## [Problem]
Each line from the one with "Where should I click to: Click" to the final line of the data must be reproduced exactly, and no other line may appear.

(Pixel coordinate grounding data)
━━━
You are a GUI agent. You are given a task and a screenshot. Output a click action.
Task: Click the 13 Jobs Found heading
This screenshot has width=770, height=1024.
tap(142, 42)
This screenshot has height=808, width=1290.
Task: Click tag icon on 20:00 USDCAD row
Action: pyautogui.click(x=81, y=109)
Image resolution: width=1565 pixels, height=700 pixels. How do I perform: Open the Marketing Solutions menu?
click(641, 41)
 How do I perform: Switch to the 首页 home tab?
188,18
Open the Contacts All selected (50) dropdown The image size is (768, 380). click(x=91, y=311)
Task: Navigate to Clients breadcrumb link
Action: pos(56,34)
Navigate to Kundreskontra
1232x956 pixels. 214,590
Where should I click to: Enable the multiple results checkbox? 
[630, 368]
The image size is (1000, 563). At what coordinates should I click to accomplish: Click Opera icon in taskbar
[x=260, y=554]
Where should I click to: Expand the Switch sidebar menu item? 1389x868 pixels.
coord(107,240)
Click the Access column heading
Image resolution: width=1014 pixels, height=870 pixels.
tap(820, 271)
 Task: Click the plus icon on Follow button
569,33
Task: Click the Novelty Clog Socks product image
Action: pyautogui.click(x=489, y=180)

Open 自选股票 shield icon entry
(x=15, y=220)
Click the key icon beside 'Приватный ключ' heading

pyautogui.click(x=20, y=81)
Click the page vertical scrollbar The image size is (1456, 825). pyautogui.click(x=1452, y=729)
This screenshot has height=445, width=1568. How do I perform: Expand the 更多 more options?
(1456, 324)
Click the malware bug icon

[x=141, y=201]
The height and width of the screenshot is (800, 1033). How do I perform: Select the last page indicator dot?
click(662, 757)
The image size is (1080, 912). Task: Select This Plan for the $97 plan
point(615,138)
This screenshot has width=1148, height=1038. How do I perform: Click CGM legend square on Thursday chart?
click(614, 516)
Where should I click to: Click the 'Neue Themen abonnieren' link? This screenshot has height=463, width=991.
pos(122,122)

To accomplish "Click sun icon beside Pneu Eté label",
━━━
## [Answer to the problem]
Where should I click to: Click the 'Neue Themen abonnieren' link? This screenshot has height=463, width=991.
pos(122,122)

To accomplish "Click sun icon beside Pneu Eté label",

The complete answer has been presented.